Transcribe all of the records exactly, leaving every line as it is.
-- GIVEN ENTRIES follows --
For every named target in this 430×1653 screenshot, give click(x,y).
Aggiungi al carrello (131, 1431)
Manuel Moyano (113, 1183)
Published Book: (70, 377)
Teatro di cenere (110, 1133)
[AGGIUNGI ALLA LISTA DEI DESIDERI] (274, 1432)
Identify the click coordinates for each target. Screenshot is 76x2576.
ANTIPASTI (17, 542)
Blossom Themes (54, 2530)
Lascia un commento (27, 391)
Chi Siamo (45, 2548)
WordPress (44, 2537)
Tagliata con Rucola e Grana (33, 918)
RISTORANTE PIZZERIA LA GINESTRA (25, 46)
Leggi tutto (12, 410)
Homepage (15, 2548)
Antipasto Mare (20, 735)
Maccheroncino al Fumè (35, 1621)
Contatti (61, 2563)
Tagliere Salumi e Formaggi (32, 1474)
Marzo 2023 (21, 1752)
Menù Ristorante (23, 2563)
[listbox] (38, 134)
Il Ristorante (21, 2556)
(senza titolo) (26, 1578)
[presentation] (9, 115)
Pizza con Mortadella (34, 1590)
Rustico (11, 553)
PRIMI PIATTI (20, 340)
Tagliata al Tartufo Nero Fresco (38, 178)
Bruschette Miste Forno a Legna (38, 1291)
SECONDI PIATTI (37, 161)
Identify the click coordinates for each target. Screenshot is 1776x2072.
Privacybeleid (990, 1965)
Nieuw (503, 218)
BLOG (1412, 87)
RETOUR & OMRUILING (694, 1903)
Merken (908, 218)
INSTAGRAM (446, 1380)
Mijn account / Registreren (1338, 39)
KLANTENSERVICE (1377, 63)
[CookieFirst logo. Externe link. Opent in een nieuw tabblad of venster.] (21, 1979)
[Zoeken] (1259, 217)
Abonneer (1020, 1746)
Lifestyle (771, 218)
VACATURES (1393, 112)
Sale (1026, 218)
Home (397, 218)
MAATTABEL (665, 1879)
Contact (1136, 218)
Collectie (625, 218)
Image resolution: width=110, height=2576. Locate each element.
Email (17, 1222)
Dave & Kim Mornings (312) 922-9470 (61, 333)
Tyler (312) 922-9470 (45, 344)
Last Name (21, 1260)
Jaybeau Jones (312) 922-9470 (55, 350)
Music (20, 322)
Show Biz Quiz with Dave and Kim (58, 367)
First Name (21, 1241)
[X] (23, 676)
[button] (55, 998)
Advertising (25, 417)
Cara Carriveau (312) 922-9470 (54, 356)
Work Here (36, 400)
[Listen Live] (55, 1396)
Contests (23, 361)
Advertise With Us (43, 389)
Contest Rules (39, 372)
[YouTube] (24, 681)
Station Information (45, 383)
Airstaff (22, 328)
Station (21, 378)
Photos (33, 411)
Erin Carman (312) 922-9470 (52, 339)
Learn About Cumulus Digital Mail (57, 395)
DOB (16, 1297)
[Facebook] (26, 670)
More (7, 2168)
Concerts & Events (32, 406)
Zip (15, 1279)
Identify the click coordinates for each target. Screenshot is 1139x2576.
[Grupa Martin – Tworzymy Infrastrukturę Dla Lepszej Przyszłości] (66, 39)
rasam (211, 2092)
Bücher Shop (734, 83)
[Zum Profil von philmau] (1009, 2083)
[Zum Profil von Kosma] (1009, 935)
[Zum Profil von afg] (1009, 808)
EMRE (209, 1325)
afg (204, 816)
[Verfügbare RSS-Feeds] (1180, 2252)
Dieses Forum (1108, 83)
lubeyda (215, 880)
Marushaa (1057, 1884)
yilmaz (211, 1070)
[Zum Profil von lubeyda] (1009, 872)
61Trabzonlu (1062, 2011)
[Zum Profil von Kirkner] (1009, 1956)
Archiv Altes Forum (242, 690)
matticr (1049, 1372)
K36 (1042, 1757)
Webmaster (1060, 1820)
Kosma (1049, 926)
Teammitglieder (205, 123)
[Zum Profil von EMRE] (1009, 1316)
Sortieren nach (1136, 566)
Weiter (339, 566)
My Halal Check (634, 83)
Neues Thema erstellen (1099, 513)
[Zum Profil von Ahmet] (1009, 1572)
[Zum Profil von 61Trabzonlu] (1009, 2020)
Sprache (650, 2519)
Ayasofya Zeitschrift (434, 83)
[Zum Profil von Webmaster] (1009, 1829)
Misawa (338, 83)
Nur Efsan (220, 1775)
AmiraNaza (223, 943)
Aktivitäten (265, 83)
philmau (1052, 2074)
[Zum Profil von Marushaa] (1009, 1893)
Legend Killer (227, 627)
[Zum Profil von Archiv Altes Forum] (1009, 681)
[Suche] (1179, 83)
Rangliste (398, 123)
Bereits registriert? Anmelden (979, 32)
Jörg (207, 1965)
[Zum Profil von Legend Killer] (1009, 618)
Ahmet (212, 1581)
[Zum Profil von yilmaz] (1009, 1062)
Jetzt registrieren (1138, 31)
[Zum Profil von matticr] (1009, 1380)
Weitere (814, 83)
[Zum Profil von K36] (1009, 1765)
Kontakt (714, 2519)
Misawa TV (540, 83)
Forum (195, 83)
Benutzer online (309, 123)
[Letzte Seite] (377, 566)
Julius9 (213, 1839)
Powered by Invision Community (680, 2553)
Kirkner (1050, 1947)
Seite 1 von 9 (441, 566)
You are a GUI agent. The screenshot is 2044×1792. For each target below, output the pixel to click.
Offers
-- GIVEN ENTRIES concluded --
EXERCISE SOLUTION:
For every named target in this 430×1653 screenshot, give click(x,y).
Aggiungi al carrello (131, 1431)
Manuel Moyano (113, 1183)
Published Book: (70, 377)
Teatro di cenere (110, 1133)
[AGGIUNGI ALLA LISTA DEI DESIDERI] (274, 1432)
Identify the click coordinates for each target. Screenshot is 76x2576.
ANTIPASTI (17, 542)
Blossom Themes (54, 2530)
Lascia un commento (27, 391)
Chi Siamo (45, 2548)
WordPress (44, 2537)
Tagliata con Rucola e Grana (33, 918)
RISTORANTE PIZZERIA LA GINESTRA (25, 46)
Leggi tutto (12, 410)
Homepage (15, 2548)
Antipasto Mare (20, 735)
Maccheroncino al Fumè (35, 1621)
Contatti (61, 2563)
Tagliere Salumi e Formaggi (32, 1474)
Marzo 2023 (21, 1752)
Menù Ristorante (23, 2563)
[listbox] (38, 134)
Il Ristorante (21, 2556)
(senza titolo) (26, 1578)
[presentation] (9, 115)
Pizza con Mortadella (34, 1590)
Rustico (11, 553)
PRIMI PIATTI (20, 340)
Tagliata al Tartufo Nero Fresco (38, 178)
Bruschette Miste Forno a Legna (38, 1291)
SECONDI PIATTI (37, 161)
Identify the click coordinates for each target. Screenshot is 1776x2072.
Privacybeleid (990, 1965)
Nieuw (503, 218)
BLOG (1412, 87)
RETOUR & OMRUILING (694, 1903)
Merken (908, 218)
INSTAGRAM (446, 1380)
Mijn account / Registreren (1338, 39)
KLANTENSERVICE (1377, 63)
[CookieFirst logo. Externe link. Opent in een nieuw tabblad of venster.] (21, 1979)
[Zoeken] (1259, 217)
Abonneer (1020, 1746)
Lifestyle (771, 218)
VACATURES (1393, 112)
Sale (1026, 218)
Home (397, 218)
MAATTABEL (665, 1879)
Contact (1136, 218)
Collectie (625, 218)
Image resolution: width=110, height=2576. Locate each element.
Email (17, 1222)
Dave & Kim Mornings (312) 922-9470 (61, 333)
Tyler (312) 922-9470 (45, 344)
Last Name (21, 1260)
Jaybeau Jones (312) 922-9470 (55, 350)
Music (20, 322)
Show Biz Quiz with Dave and Kim (58, 367)
First Name (21, 1241)
[X] (23, 676)
[button] (55, 998)
Advertising (25, 417)
Cara Carriveau (312) 922-9470 (54, 356)
Work Here (36, 400)
[Listen Live] (55, 1396)
Contests (23, 361)
Advertise With Us (43, 389)
Contest Rules (39, 372)
[YouTube] (24, 681)
Station Information (45, 383)
Airstaff (22, 328)
Station (21, 378)
Photos (33, 411)
Erin Carman (312) 922-9470 (52, 339)
Learn About Cumulus Digital Mail (57, 395)
DOB (16, 1297)
[Facebook] (26, 670)
More (7, 2168)
Concerts & Events (32, 406)
Zip (15, 1279)
Identify the click coordinates for each target. Screenshot is 1139x2576.
[Grupa Martin – Tworzymy Infrastrukturę Dla Lepszej Przyszłości] (66, 39)
rasam (211, 2092)
Bücher Shop (734, 83)
[Zum Profil von philmau] (1009, 2083)
[Zum Profil von Kosma] (1009, 935)
[Zum Profil von afg] (1009, 808)
EMRE (209, 1325)
afg (204, 816)
[Verfügbare RSS-Feeds] (1180, 2252)
Dieses Forum (1108, 83)
lubeyda (215, 880)
Marushaa (1057, 1884)
yilmaz (211, 1070)
[Zum Profil von lubeyda] (1009, 872)
61Trabzonlu (1062, 2011)
[Zum Profil von Kirkner] (1009, 1956)
Archiv Altes Forum (242, 690)
matticr (1049, 1372)
K36 (1042, 1757)
Webmaster (1060, 1820)
Kosma (1049, 926)
Teammitglieder (205, 123)
[Zum Profil von EMRE] (1009, 1316)
Sortieren nach (1136, 566)
Weiter (339, 566)
My Halal Check (634, 83)
Neues Thema erstellen (1099, 513)
[Zum Profil von Ahmet] (1009, 1572)
[Zum Profil von 61Trabzonlu] (1009, 2020)
Sprache (650, 2519)
Ayasofya Zeitschrift (434, 83)
[Zum Profil von Webmaster] (1009, 1829)
Misawa (338, 83)
Nur Efsan (220, 1775)
AmiraNaza (223, 943)
Aktivitäten (265, 83)
philmau (1052, 2074)
[Zum Profil von Marushaa] (1009, 1893)
Legend Killer (227, 627)
[Zum Profil von Archiv Altes Forum] (1009, 681)
[Suche] (1179, 83)
Rangliste (398, 123)
Bereits registriert? Anmelden (979, 32)
Jörg (207, 1965)
[Zum Profil von Legend Killer] (1009, 618)
Ahmet (212, 1581)
[Zum Profil von yilmaz] (1009, 1062)
Jetzt registrieren (1138, 31)
[Zum Profil von matticr] (1009, 1380)
Weitere (814, 83)
[Zum Profil von K36] (1009, 1765)
Kontakt (714, 2519)
Misawa TV (540, 83)
Forum (195, 83)
Benutzer online (309, 123)
[Letzte Seite] (377, 566)
Julius9 (213, 1839)
Powered by Invision Community (680, 2553)
Kirkner (1050, 1947)
Seite 1 von 9 (441, 566)
You are a GUI agent. The screenshot is 2044×1792. For each target below, output the pixel to click.
Offers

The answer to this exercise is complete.